The claimants were Mr and Mrs Duncan Sinclair. They live in Hertford. Their building work had not gone well. They deserve some sympathy. They decided to build a swimming pool, for which the contract sum was £307,334, not counting professional fees. “Extensive defects manifested themselves,” said the judge. They were put right at a cost of £225,000. Some pool – some defect! The claimants began an arbitration against the builder, Woods of Winchester. An arbitrator was duly appointed. He made an award in February, that left the claimants even more down in the dumps. They didn’t like what the arbitrator decided. But why should that lead to an attack on the arbitrator?
Let me explain things in slightly wider terms. Arbitration, unlike adjudication is binding forever. An arbitrator’s award is cast in stone. Serious stuff. And, if the arbitrator has accepted an argument in law that is wrong, or accepted as good evidence evidence that is poor, well that’s too bad. Trying to get an appeal up and running on the basis that the arbitrator has chosen wrong arguments and accepted half-baked explanations of the law or duff evidence is hopeless. So, it is not at all surprising if the disappointed party begins to explore other ways of trying to have the award set aside.
It is this bit that is controversial; some begin an attack on the conduct of the arbitrator.

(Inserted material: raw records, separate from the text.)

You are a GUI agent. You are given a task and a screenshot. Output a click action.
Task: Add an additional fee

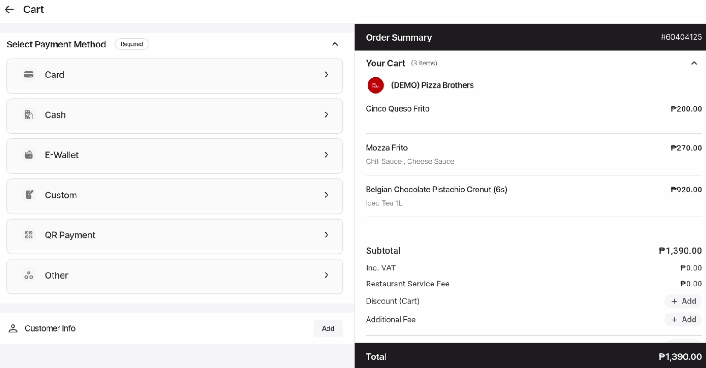click(x=683, y=320)
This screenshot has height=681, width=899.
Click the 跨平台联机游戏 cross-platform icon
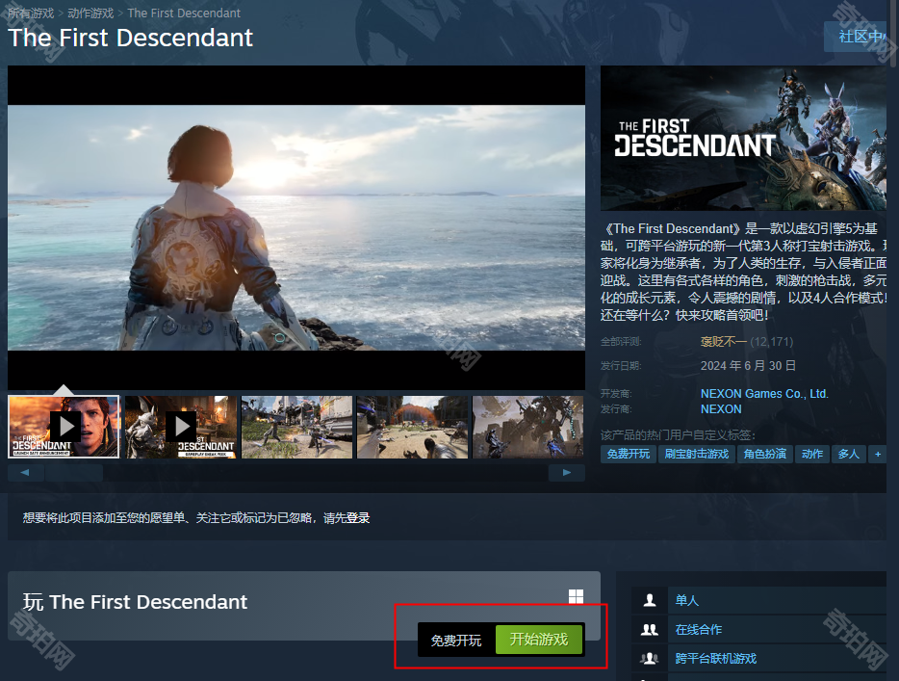(x=650, y=658)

Let’s put the Sinclair case to one side for a moment and look at the tactics that are sometimes used by parties wishing to overturn an arbitrator’s decision. Some lay minefields and tank traps for the arbitrator on the voyage through the arbitration. A finger is pointed at a procedural error or oddity, another at the odd delay, another at the odd remark, another at the odd moment of inflexibility, tone or irritability. Missing from the chronology is the fact that the arbitrator has been teased, bullied or pushed to his wits’ end. Bullying really is a serious point. Do you see what is happening? Since it is almost impossible to appeal an arbitrator’s “wrong” decision, the arbitrator has to be shown up as an incompetent half-wit who is not to be trusted to take a binding decision.

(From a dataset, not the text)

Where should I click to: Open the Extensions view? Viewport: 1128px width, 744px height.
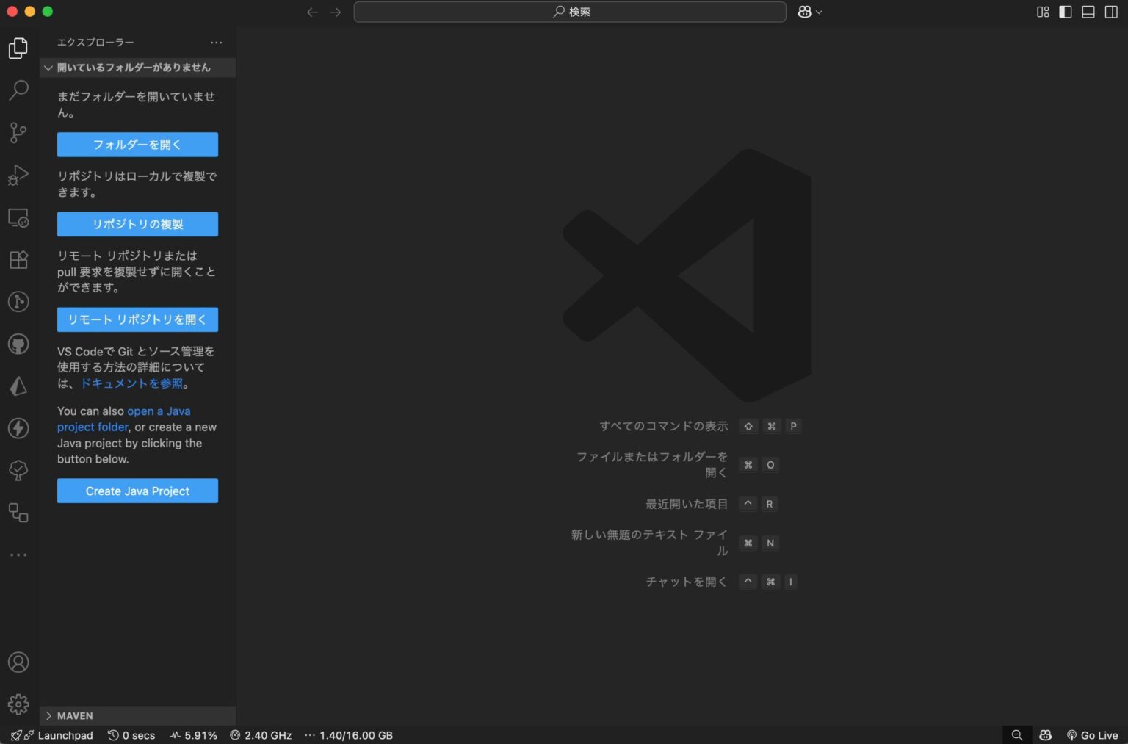18,259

Some lay minefields and tank traps for the arbitrator on the voyage through the arbitration. A finger is pointed at a procedural error or oddity
Okay, let’s get back to this Sinclair and Woods case. There were three heads to the complaint about the arbitrator: conduct prior to the hearing, at the hearing and the award. I won’t itemise the points but there were a lot.
What counsel for the claimant was doing was to add up all these so-called irregularities into a supermarket trolly load. Snag was, the judge, picked them off one by one: the complaints were “risible”, “hopeless”, “not even arguable”, “grotesquely unfair to the arbitrator”; in short, “no legitimate criticism can be made of the award”. The judge concluded, “I generally
regard the criticisms of the arbitrator as very unfair and the applications relying on those criticisms as misconceived.”
The trouble is that in times past some judges have not taken such a supportive line. Arbitrators have been removed, reputations ruined. Worse still, arbitrators read about all this and can easily become over-cautious. On the one hand they are encouraged to actively get on with the arbitration only to find that they face the thick end of a personal attack for conduct inconsistent with due process.
The system of bringing removal proceedings, as happened here, in the middle of an arbitration may easily cause arbitrators to spend time looking over their shoulder. It is a flaw in the 1996 Arbitration Act.